We’re introduced to photojournalist Lee Berger (Alessandro Nivola) through two of his pictures, taken almost 30 years apart. The first was almost an accident, when a young Lee, distracted by shouting outside his hotel in Beijing, in 1989, takes the iconic photograph of Tank Man, a slim figure with shopping bags confronting a phalanx of armoured vehicles.
The second is taken with more callous intention, during the devastation of Syria in 2016, when a grizzled Lee crouches close to capture the grief of a woman holding her dead child as soldiers approach.
The first picture makes his career. The second one, we discover, may end it.
The title of Lucy Kirkwood's 2013 play, Chimerica (Channel 4, Wednesday, 9pm) now a gripping miniseries, splices China and America together to address the surprisingly compatible cultures of two superpowers. Berger, we learn, is guilty of some splicing of his own, determined to get the shot he wanted.
But Kirkwood’s picture is already perfectly framed, shrewdly absorbing Chinese-American relations in the Trump era into her compelling new work.
“You made everyone look dirty right at the moment when we have to be immaculate,” Lee’s editor Sam (F. Murray Abraham, people!) admonishes Lee when discovered. “You played right into his tiny hands.”
That Lee and his colleague Mel (the great Cherry Jones) go searching for the original Tank Man, spurred by a tip from his old Beijing source, Zhang Lin (an excellent Terry Chen) that the protestor now lives in New York, is almost a McGuffin. Kirkwood’s series is potently aware of the difference between image and deed: “What did he do?” Zhang, a widowed Tiananmen protestor, asks contemptuously of Tank Man. “He stood in a road. My wife sat there for two months.”
In today’s China that image is nowhere, though, the internet carefully policed, and the hope of democracy all but forgotten. Meanwhile, in America, during the 2016 election campaign, the media is vilified, images are everywhere – and the hope of democracy is all but forgotten.

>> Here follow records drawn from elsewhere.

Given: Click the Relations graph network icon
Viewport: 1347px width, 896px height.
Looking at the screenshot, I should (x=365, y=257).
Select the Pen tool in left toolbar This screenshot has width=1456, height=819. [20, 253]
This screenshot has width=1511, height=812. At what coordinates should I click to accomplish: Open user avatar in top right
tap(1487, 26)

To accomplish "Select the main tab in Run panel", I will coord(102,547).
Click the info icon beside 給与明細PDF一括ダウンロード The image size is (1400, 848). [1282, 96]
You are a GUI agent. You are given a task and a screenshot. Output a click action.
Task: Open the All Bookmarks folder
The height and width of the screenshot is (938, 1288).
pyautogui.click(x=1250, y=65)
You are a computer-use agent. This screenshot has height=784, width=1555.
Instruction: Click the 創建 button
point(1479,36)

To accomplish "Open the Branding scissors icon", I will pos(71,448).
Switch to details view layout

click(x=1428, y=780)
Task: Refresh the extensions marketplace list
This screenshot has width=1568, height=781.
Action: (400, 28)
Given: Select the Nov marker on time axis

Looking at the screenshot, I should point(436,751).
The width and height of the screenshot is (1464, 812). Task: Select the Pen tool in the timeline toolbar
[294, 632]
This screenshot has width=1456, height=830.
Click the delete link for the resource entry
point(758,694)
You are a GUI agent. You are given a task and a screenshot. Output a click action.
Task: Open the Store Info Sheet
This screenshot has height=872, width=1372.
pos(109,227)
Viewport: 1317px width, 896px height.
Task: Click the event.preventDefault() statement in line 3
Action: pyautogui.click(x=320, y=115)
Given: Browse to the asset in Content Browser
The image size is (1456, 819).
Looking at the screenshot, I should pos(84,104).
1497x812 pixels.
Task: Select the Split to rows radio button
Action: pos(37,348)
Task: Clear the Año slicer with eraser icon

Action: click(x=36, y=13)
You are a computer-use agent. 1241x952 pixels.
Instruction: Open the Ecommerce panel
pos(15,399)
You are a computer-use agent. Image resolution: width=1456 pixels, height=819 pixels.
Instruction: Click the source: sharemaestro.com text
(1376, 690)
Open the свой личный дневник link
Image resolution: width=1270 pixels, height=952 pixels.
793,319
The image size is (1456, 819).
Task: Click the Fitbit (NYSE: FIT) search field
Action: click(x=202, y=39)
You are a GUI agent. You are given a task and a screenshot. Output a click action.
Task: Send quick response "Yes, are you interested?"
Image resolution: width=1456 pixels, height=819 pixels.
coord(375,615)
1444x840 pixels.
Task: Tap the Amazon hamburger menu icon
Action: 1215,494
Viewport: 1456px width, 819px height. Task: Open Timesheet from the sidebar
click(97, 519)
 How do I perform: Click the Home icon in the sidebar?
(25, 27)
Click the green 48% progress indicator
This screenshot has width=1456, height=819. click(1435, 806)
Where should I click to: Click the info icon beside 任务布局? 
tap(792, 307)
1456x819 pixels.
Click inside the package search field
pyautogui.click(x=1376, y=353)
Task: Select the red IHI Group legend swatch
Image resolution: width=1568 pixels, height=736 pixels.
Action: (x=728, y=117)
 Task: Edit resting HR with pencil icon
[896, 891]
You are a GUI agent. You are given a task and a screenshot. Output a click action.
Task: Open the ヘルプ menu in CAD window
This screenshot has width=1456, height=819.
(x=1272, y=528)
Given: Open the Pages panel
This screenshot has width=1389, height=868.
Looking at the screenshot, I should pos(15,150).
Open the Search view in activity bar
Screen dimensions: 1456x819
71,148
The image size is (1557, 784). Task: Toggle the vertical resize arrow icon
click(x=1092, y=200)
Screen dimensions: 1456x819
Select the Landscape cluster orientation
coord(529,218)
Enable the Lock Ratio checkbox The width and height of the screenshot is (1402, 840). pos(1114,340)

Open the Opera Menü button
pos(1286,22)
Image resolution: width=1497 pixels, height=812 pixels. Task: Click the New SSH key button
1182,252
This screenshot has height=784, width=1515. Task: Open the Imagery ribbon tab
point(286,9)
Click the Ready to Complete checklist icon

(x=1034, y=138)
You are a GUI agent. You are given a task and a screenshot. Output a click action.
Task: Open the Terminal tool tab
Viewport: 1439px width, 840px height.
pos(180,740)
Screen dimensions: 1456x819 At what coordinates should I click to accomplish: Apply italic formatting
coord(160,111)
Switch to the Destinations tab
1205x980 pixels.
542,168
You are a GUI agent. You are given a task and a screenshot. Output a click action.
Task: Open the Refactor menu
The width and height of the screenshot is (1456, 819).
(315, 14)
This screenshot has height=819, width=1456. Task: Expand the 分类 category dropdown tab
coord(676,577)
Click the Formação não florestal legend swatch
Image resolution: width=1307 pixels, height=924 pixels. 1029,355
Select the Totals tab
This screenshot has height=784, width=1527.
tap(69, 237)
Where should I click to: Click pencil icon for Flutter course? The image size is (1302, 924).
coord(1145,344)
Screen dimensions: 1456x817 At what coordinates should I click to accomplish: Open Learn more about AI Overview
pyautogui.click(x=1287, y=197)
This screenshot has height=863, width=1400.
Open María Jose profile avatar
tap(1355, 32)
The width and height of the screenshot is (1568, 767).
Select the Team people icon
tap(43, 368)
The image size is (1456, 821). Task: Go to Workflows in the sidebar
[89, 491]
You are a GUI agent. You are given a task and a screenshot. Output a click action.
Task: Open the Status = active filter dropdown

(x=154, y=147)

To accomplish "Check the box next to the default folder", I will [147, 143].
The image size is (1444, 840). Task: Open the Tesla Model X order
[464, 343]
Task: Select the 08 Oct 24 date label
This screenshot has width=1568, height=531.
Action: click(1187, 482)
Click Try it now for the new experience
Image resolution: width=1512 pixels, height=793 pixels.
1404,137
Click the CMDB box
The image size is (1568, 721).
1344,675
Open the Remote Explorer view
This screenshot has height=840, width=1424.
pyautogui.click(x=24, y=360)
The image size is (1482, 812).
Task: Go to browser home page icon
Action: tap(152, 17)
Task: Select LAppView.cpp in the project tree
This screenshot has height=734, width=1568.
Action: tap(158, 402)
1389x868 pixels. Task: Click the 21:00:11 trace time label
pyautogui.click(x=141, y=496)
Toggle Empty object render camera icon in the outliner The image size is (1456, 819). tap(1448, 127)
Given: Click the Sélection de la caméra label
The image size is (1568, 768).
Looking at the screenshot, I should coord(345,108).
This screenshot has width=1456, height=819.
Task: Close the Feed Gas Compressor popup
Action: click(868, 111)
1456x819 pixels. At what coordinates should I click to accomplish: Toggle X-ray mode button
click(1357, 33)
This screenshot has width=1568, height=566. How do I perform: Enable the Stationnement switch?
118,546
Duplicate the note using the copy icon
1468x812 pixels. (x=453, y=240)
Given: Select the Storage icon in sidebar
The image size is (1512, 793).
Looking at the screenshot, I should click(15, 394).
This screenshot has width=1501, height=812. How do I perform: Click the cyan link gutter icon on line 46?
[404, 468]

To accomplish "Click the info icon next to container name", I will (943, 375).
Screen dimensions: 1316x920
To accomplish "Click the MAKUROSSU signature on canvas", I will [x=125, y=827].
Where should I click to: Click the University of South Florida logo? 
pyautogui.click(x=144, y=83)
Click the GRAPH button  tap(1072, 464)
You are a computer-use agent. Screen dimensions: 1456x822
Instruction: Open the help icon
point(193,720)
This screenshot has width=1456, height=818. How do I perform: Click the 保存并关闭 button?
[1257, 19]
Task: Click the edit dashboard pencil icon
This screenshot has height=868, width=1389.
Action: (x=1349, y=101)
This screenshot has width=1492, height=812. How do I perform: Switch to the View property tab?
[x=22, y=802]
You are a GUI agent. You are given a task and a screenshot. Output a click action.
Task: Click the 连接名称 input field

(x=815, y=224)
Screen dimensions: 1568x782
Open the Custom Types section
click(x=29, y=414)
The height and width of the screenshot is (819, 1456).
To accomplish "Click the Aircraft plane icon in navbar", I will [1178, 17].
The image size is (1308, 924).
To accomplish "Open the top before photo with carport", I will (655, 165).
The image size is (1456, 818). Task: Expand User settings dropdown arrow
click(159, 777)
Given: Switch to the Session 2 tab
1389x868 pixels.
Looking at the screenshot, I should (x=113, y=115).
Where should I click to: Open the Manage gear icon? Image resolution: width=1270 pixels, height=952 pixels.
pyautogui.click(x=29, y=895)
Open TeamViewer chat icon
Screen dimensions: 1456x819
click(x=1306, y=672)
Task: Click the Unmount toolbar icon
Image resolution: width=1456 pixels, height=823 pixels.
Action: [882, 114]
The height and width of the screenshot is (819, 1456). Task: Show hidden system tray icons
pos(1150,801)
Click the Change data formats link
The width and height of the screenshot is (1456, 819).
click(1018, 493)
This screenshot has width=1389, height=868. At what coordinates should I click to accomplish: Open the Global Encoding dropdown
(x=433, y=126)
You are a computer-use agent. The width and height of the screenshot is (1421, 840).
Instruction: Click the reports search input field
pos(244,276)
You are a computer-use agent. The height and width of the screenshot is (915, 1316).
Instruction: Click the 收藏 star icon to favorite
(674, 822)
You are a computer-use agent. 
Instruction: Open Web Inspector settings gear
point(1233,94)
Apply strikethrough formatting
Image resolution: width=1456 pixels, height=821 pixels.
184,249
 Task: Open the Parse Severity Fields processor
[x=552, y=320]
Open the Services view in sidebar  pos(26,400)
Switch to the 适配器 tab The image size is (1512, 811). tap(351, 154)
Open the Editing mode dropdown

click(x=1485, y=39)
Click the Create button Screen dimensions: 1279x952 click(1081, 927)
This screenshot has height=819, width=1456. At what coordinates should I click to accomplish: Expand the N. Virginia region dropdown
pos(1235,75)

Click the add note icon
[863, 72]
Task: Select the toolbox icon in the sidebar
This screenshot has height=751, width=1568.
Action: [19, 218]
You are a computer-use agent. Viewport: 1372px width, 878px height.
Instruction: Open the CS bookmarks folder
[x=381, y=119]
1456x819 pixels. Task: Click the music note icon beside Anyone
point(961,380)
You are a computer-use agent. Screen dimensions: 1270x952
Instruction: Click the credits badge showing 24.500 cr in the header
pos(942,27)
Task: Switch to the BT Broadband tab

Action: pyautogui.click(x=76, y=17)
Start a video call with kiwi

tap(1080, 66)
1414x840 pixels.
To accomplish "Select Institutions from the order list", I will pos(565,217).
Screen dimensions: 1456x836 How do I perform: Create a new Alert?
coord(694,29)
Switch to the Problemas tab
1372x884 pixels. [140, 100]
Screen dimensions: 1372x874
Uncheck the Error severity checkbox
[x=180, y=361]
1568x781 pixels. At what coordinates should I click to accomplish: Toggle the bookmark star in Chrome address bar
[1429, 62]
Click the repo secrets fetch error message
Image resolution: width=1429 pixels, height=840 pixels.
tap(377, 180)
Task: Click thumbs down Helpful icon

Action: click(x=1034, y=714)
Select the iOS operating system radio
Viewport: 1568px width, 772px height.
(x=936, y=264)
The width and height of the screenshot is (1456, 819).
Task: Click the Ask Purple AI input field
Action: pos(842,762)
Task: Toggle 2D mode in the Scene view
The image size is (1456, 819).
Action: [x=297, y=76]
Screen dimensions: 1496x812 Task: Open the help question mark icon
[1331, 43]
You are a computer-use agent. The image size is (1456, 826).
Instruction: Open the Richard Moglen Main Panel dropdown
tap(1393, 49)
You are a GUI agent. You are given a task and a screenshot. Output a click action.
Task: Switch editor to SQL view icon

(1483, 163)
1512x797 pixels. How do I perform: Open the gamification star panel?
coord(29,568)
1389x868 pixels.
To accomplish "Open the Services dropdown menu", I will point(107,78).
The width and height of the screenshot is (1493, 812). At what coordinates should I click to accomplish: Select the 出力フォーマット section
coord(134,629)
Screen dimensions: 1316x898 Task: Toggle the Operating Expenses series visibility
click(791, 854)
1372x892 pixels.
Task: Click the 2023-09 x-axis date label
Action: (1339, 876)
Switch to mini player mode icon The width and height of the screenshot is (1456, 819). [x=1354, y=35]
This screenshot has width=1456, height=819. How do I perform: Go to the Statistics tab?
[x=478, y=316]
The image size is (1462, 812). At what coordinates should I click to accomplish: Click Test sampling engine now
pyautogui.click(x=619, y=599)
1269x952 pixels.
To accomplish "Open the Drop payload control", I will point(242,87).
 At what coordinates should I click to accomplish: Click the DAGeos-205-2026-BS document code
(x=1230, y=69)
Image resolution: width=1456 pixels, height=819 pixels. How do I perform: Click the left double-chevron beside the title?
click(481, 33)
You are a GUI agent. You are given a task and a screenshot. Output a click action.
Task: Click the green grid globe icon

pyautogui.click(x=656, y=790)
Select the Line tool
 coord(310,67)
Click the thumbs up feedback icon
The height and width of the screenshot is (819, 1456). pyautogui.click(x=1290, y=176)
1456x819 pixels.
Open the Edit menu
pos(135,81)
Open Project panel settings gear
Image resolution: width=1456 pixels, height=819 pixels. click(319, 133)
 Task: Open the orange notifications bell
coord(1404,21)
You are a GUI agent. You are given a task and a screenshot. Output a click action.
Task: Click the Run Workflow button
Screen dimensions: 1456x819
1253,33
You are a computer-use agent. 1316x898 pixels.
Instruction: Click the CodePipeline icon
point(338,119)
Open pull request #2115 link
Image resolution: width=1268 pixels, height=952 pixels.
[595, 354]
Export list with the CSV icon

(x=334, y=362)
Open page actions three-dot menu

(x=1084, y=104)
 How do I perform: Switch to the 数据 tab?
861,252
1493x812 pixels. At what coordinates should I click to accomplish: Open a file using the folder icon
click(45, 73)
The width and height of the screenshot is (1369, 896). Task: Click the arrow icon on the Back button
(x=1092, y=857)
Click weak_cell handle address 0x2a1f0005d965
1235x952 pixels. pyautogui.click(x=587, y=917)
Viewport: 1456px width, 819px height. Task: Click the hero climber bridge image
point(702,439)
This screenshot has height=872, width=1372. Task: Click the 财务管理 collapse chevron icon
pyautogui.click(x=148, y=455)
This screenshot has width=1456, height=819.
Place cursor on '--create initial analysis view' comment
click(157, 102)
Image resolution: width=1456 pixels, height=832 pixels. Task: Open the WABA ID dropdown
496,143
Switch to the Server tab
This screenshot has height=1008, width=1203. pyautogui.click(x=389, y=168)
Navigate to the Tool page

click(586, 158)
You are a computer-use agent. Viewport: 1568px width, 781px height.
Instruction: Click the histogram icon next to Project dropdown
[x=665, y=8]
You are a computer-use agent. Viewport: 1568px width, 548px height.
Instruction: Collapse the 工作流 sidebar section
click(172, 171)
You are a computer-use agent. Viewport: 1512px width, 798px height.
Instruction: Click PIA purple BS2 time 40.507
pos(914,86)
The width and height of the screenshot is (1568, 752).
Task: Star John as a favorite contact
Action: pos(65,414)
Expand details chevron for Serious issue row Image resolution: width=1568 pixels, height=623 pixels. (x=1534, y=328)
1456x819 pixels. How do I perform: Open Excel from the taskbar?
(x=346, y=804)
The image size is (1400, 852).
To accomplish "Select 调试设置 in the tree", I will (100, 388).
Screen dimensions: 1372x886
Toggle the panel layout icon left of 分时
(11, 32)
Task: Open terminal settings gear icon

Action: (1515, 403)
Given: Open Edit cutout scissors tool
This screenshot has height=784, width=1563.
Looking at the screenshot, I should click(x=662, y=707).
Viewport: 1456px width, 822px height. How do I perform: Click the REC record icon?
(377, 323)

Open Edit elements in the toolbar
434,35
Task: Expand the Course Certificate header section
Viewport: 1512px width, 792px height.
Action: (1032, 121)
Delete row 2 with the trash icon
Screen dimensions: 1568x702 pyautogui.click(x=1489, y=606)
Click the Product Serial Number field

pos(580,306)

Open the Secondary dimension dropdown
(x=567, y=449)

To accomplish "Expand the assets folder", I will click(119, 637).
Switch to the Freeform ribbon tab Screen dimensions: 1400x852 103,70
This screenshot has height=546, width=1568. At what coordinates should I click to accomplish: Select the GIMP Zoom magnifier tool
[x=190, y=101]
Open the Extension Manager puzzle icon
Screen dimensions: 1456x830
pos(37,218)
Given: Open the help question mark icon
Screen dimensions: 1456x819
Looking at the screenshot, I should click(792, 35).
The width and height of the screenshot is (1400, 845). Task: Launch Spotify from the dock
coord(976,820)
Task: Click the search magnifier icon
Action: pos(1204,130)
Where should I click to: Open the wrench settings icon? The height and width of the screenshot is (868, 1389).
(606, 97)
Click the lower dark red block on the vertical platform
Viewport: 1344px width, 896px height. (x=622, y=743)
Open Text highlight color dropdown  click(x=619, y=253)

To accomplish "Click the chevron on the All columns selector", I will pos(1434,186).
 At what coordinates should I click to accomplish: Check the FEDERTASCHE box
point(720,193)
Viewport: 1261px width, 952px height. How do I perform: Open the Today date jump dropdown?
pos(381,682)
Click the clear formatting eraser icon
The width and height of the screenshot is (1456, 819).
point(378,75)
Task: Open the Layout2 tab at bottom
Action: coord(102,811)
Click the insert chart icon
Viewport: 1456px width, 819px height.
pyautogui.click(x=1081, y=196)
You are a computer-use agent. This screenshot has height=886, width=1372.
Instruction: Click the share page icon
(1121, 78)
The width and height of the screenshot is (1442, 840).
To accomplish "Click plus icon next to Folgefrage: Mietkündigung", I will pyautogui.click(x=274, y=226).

Kirkwood’s writing is artful, building up vivid characters in quick strokes and delicious dialogue. Take Zhang’s quick identification of Tank Man, or Wang Peng Fei, who secured his place in art school with a perfect copy of Van Gogh’s Sunflowers: “Nice guy,” he adds, as a softening afterthought. If he’s anything like this fascinating display of humanity, I can’t wait to meet him.